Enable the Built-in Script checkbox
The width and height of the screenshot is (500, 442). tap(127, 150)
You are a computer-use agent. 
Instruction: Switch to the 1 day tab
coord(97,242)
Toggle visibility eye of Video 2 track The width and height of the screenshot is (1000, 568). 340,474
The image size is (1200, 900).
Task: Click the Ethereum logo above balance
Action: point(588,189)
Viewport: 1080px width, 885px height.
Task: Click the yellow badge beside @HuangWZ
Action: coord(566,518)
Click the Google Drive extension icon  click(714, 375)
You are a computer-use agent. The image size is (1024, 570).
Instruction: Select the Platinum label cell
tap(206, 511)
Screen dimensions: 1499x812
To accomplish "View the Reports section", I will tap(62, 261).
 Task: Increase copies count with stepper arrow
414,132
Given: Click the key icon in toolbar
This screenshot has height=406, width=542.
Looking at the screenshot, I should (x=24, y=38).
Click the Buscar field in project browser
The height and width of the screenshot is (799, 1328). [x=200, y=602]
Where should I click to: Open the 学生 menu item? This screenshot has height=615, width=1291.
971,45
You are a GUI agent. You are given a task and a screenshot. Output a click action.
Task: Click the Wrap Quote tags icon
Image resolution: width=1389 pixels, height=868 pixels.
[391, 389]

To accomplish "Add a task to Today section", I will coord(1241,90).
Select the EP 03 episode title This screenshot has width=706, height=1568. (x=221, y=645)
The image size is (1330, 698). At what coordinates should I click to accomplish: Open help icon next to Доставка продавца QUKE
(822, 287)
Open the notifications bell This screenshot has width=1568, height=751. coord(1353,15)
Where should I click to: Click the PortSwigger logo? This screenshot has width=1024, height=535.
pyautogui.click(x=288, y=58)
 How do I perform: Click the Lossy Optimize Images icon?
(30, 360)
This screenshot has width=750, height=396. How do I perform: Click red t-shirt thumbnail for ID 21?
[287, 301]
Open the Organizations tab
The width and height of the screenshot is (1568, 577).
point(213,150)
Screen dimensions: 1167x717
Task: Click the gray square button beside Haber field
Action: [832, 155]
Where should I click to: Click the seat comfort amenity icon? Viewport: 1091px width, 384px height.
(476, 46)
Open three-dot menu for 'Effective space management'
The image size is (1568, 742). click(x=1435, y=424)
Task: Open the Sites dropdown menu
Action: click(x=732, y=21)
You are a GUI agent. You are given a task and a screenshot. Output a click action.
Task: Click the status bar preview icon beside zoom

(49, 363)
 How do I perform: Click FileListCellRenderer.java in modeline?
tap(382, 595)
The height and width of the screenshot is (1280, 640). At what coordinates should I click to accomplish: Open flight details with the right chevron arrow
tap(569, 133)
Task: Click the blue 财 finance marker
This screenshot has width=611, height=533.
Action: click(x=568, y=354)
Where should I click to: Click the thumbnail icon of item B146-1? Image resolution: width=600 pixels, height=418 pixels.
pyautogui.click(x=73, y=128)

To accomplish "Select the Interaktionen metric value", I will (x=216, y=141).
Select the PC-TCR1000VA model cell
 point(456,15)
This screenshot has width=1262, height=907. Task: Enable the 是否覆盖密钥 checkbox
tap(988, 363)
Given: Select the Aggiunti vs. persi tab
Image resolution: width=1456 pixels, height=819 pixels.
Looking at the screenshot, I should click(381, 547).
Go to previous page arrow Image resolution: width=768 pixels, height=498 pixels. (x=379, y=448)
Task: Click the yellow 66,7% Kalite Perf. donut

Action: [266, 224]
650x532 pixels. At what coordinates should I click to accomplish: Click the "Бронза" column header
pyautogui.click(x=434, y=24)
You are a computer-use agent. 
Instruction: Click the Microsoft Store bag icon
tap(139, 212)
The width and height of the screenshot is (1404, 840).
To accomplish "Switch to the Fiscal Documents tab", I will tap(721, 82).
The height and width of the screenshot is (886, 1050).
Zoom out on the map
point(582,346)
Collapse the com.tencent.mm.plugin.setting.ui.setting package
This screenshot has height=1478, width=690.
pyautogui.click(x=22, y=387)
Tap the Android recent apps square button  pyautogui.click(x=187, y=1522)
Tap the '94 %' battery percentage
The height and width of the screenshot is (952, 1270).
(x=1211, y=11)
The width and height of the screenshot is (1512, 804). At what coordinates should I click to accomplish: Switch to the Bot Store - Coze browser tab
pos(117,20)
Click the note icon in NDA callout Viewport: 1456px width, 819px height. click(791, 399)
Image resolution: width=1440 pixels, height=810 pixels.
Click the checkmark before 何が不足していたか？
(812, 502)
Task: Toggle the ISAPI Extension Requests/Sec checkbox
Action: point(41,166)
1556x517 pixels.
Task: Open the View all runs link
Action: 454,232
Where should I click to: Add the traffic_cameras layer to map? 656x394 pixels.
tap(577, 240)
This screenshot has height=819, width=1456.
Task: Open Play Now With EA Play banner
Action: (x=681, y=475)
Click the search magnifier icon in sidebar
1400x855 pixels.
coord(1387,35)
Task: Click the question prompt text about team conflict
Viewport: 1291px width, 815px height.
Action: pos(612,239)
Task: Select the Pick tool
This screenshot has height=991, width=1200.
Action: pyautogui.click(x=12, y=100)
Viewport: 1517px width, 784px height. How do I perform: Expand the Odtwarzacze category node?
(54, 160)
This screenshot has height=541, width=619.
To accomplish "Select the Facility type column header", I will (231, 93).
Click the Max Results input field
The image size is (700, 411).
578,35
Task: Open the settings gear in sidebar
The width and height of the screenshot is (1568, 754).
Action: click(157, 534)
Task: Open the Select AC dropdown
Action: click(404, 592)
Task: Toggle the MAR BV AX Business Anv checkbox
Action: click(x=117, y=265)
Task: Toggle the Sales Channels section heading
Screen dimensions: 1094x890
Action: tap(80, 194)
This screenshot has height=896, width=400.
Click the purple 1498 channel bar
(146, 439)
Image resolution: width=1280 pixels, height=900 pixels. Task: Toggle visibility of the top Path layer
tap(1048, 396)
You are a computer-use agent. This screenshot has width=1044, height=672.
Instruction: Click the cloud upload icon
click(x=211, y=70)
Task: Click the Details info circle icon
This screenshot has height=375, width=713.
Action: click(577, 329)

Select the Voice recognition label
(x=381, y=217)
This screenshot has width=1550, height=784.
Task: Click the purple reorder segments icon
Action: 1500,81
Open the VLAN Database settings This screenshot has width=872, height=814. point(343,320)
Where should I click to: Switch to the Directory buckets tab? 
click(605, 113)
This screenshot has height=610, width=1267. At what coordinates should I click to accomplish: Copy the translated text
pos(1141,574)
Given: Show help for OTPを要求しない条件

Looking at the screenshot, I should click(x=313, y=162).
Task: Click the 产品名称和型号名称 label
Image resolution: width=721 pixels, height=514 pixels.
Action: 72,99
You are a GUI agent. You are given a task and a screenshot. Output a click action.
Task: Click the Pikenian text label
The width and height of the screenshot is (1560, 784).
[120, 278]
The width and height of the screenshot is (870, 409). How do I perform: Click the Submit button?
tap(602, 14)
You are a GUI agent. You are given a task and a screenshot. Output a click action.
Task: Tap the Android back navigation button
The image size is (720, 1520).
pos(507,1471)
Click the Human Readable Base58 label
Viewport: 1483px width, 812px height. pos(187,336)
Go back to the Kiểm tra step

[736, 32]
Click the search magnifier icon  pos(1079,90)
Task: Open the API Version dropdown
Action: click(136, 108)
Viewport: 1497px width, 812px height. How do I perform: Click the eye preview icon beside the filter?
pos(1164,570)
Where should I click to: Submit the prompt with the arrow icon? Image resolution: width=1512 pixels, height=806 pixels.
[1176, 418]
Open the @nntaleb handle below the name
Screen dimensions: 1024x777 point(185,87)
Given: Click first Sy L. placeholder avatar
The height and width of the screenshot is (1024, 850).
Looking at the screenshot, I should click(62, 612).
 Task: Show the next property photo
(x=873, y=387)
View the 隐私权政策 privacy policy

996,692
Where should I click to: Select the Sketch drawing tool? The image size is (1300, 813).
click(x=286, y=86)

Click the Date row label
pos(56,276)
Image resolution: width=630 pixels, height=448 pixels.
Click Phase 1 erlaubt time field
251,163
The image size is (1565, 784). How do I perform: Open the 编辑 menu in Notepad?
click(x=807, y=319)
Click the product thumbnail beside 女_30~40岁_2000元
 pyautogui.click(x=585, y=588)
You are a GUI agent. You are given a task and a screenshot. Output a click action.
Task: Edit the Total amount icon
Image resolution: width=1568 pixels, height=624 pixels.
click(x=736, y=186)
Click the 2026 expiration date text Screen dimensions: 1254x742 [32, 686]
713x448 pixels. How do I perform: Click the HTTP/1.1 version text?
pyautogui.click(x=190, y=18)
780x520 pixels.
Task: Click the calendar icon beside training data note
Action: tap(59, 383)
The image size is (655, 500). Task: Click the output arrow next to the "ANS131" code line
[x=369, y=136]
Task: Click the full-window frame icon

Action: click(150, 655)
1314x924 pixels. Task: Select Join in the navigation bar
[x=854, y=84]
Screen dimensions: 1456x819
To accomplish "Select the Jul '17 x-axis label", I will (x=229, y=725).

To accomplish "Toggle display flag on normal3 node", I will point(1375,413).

**Given task**
Put everything from the start of the records down to the line containing "The height and width of the screenshot is (799, 1328).", both ends included, into a Markdown table with the columns Row and Text, numbering each line and leaving out blank lines.

**Exercise solution**
| Row | Text |
|---|---|
| 1 | Enable the Built-in Script checkbox |
| 2 | The width and height of the screenshot is (500, 442). tap(127, 150) |
| 3 | You are a computer-use agent.  |
| 4 | Instruction: Switch to the 1 day tab |
| 5 | coord(97,242) |
| 6 | Toggle visibility eye of Video 2 track The width and height of the screenshot is (1000, 568). 340,474 |
| 7 | The image size is (1200, 900). |
| 8 | Task: Click the Ethereum logo above balance |
| 9 | Action: point(588,189) |
| 10 | Viewport: 1080px width, 885px height. |
| 11 | Task: Click the yellow badge beside @HuangWZ |
| 12 | Action: coord(566,518) |
| 13 | Click the Google Drive extension icon  click(714, 375) |
| 14 | You are a computer-use agent. The image size is (1024, 570). |
| 15 | Instruction: Select the Platinum label cell |
| 16 | tap(206, 511) |
| 17 | Screen dimensions: 1499x812 |
| 18 | To accomplish "View the Reports section", I will tap(62, 261). |
| 19 |  Task: Increase copies count with stepper arrow |
| 20 | 414,132 |
| 21 | Given: Click the key icon in toolbar |
| 22 | This screenshot has height=406, width=542. |
| 23 | Looking at the screenshot, I should (x=24, y=38). |
| 24 | Click the Buscar field in project browser |
| 25 | The height and width of the screenshot is (799, 1328). [x=200, y=602] |